*** Information provided

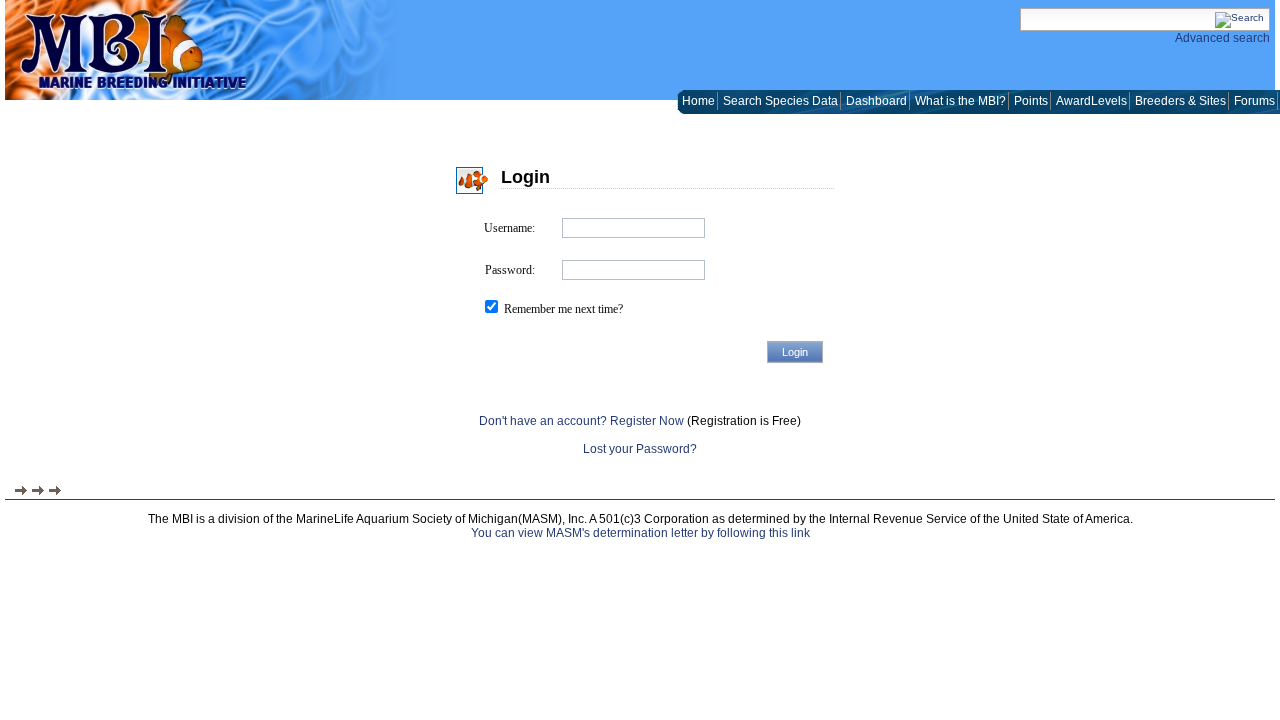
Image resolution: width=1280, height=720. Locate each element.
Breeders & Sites (1180, 101)
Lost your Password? (640, 449)
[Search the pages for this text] (1239, 17)
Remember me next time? (563, 309)
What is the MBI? (960, 101)
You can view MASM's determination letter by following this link (640, 533)
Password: (510, 270)
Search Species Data (780, 101)
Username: (509, 228)
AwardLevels (1091, 101)
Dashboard (876, 101)
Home (698, 101)
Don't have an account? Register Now (581, 421)
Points (1031, 101)
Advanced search (1222, 38)
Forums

******

Write the entries out again word for word. Omit all pictures from them.

Image resolution: width=1280, height=720. Locate each element.
Breeders & Sites (1180, 101)
Lost your Password? (640, 449)
[Search the pages for this text] (1239, 17)
Remember me next time? (563, 309)
What is the MBI? (960, 101)
You can view MASM's determination letter by following this link (640, 533)
Password: (510, 270)
Search Species Data (780, 101)
Username: (509, 228)
AwardLevels (1091, 101)
Dashboard (876, 101)
Home (698, 101)
Don't have an account? Register Now (581, 421)
Points (1031, 101)
Advanced search (1222, 38)
Forums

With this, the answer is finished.